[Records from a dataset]

------------

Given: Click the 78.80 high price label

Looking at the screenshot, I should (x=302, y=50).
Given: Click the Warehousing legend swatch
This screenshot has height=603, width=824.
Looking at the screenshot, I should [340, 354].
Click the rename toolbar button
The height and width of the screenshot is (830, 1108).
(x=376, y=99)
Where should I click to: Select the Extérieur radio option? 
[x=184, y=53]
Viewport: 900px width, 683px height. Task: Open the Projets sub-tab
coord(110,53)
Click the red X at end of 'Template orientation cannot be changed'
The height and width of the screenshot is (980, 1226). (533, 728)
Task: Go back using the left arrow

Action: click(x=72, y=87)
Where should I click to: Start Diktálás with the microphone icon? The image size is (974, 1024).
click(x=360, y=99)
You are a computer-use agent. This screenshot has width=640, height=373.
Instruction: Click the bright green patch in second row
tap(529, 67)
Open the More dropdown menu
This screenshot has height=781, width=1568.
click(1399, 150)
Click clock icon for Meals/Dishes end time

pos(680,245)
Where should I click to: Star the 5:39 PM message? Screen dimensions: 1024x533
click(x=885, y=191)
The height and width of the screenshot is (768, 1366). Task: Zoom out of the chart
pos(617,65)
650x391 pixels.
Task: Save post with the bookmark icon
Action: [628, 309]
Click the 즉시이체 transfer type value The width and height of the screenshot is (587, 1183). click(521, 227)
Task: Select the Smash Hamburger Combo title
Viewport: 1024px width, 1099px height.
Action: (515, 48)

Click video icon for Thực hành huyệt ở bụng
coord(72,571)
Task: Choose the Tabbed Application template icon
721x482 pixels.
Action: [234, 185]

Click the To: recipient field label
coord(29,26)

------------

◆ Problem details:
Output every line of the records above exactly as it appears, from the first record to the last.

◆ Full answer:
Given: Click the 78.80 high price label

Looking at the screenshot, I should (x=302, y=50).
Given: Click the Warehousing legend swatch
This screenshot has height=603, width=824.
Looking at the screenshot, I should [340, 354].
Click the rename toolbar button
The height and width of the screenshot is (830, 1108).
(x=376, y=99)
Where should I click to: Select the Extérieur radio option? 
[x=184, y=53]
Viewport: 900px width, 683px height. Task: Open the Projets sub-tab
coord(110,53)
Click the red X at end of 'Template orientation cannot be changed'
The height and width of the screenshot is (980, 1226). (533, 728)
Task: Go back using the left arrow

Action: click(x=72, y=87)
Where should I click to: Start Diktálás with the microphone icon? The image size is (974, 1024).
click(x=360, y=99)
You are a computer-use agent. This screenshot has width=640, height=373.
Instruction: Click the bright green patch in second row
tap(529, 67)
Open the More dropdown menu
This screenshot has height=781, width=1568.
click(1399, 150)
Click clock icon for Meals/Dishes end time

pos(680,245)
Where should I click to: Star the 5:39 PM message? Screen dimensions: 1024x533
click(x=885, y=191)
The height and width of the screenshot is (768, 1366). Task: Zoom out of the chart
pos(617,65)
650x391 pixels.
Task: Save post with the bookmark icon
Action: [628, 309]
Click the 즉시이체 transfer type value The width and height of the screenshot is (587, 1183). click(521, 227)
Task: Select the Smash Hamburger Combo title
Viewport: 1024px width, 1099px height.
Action: (515, 48)

Click video icon for Thực hành huyệt ở bụng
coord(72,571)
Task: Choose the Tabbed Application template icon
721x482 pixels.
Action: [234, 185]

Click the To: recipient field label
coord(29,26)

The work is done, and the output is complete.